Because the potential impacts of emissions and extractions can be sensitive to timing, the temporal aggregation of life cycle inventory (LCI) data has often been cited as a limitation in life cycle assessment (LCA). Until now, examples of temporal emission and extraction distributions were restricted to the foreground processes of product systems. The objective of this paper is to evaluate the relevance of considering the temporal distribution of the background system inventory.

Methods

The paper focuses on the global warming impact category for which so-called dynamic characterization factors (CFs) were developed and uses the ecoinvent v2.2 database as both an example database to which temporal information can be added and a source of product systems to test the relevance of adding temporal information to the background system. Temporal information was added to the elementary and intermediate exchanges of 22 % of the unit processes in the database. Using the enhanced structure path analysis (ESPA) method to generate temporally differentiated LCIs in conjunction with time-dependent global warming characterization factors, potential impacts were calculated for all 4,034 product systems in the ecoinvent database.

Results and discussion

Each time, the results were calculated for (1) systems in which temporal information was only added to the first two tiers, representing studies in which only the foreground system is temporally differentiated, and (2) systems in which temporal information was also added to the background system. For 8.6 % of the database product systems, adding temporal differentiation to background unit processes affected the global warming impact scores by more than 10 %. For most of the affected product systems, considering temporal information in the background unit processes decreased the global warming impact scores.
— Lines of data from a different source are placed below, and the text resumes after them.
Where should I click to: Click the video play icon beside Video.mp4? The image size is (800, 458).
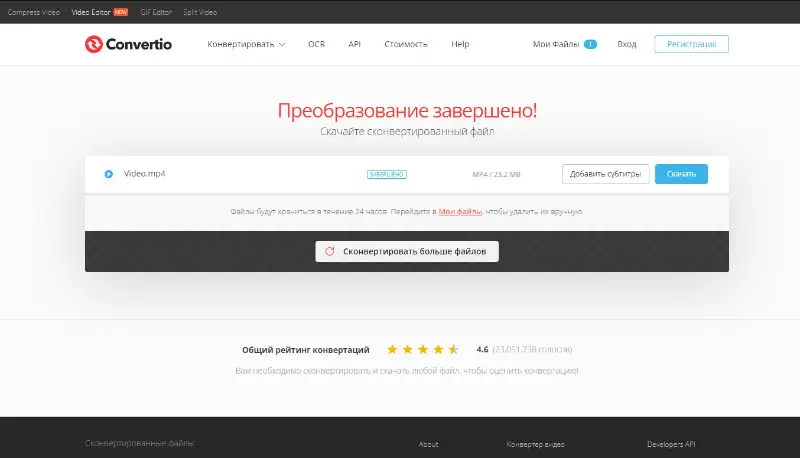pyautogui.click(x=108, y=174)
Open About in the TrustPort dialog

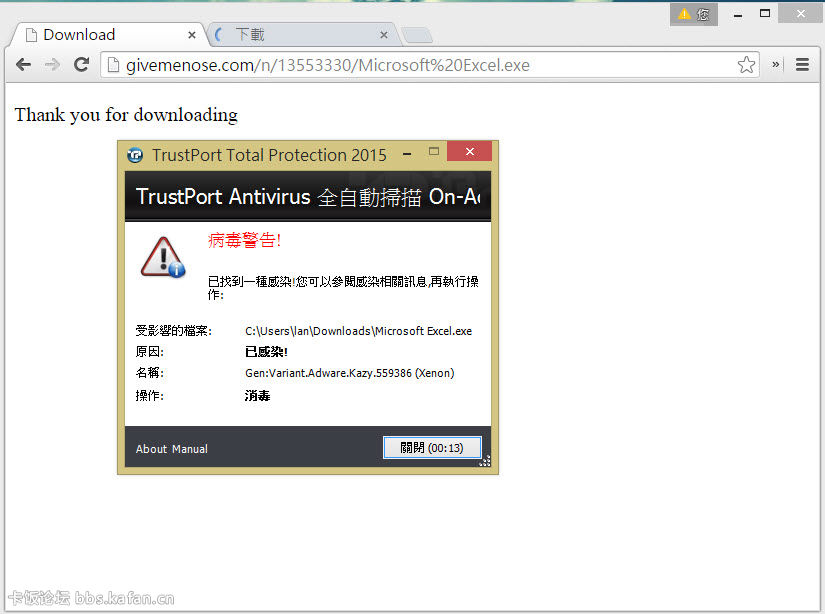pyautogui.click(x=151, y=449)
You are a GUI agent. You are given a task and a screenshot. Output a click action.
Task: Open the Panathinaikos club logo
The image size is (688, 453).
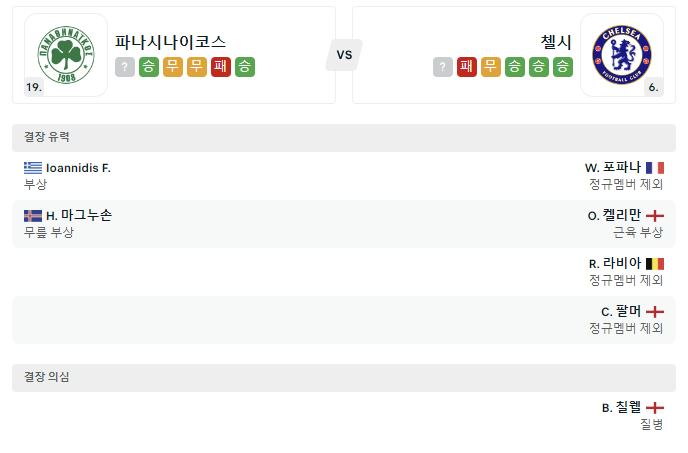pos(66,55)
The sectors that show most sensitivity to the temporal differentiation of background unit processes are associated with wood and biofuel sectors.

Conclusions

Even though the addition of temporal information to unit processes in LCI databases would not benefit every LCA study, the enhancement can be relevant. It allows for a more accurate global warming impact assessment, especially for LCAs in which products of biomass are present in substantial amounts. Relevance for other impact categories could be discussed in further work.

Keywords

Dynamic LCA Global warming LCI databases Temporal differentiation Time 

Notes

Acknowledgments

The International Life Cycle Chair (a research unit of the CIRAIG) would like to acknowledge the financial support of its industrial partners: ArcelorMittal, Bell Canada, Bombardier, Cascades, Eco Entreprises Québec, Groupe EDF, GDF SUEZ, Hydro-Québec, Johnson & Johnson, LVMH, Michelin, Mouvement des caisses Desjardins, Nestlé, RECYC-QUÉBEC, Rio Tinto Alcan, RONA, SAQ, Solvay, Total, Umicore and Veolia Environnement.

Supplementary material

11367_2014_783_MOESM1_ESM.docx (1.3 mb)
ESM 1 (DOCX 1295 kb)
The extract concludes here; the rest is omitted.